GIVEN DATA:
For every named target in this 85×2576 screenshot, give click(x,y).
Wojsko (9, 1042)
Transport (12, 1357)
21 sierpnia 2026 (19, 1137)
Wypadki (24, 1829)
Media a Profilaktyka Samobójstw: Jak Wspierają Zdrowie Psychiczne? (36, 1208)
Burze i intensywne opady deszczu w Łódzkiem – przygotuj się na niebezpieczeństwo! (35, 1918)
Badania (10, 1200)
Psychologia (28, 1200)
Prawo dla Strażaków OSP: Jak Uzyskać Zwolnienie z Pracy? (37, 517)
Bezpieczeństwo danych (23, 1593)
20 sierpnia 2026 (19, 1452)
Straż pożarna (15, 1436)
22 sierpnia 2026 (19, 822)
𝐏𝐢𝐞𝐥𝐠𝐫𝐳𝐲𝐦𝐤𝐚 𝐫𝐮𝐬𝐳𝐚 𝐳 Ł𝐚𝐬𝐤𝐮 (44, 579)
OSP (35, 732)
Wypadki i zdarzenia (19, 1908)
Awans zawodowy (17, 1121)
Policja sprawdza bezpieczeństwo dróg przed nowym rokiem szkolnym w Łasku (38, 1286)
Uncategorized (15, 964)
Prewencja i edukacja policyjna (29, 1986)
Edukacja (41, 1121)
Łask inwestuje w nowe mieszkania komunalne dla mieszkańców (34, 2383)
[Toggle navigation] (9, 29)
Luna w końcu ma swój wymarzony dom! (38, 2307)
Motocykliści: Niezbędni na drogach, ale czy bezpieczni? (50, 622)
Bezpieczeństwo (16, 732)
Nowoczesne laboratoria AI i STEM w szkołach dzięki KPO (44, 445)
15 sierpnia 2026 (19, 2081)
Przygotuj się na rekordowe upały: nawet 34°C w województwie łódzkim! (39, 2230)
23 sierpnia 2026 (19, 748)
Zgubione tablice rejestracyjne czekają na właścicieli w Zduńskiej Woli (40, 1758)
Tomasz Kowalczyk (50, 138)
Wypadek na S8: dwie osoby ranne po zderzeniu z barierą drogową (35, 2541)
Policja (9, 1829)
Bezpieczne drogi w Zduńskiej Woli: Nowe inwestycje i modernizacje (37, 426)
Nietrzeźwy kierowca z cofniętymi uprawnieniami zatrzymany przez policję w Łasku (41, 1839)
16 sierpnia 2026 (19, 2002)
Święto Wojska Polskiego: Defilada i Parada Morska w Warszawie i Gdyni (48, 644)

TASK DIRECTIONS:
Reproducing the whole listing above is not the task. Copy exactly only the lines from the one with "Tomasz Kowalczyk (50, 138)" to the one with "Nietrzeźwy kierowca z", both kept.

SOLUTION TO THIS EXERCISE:
Tomasz Kowalczyk (50, 138)
Wypadek na S8: dwie osoby ranne po zderzeniu z barierą drogową (35, 2541)
Policja (9, 1829)
Bezpieczne drogi w Zduńskiej Woli: Nowe inwestycje i modernizacje (37, 426)
Nietrzeźwy kierowca z cofniętymi uprawnieniami zatrzymany przez policję w Łasku (41, 1839)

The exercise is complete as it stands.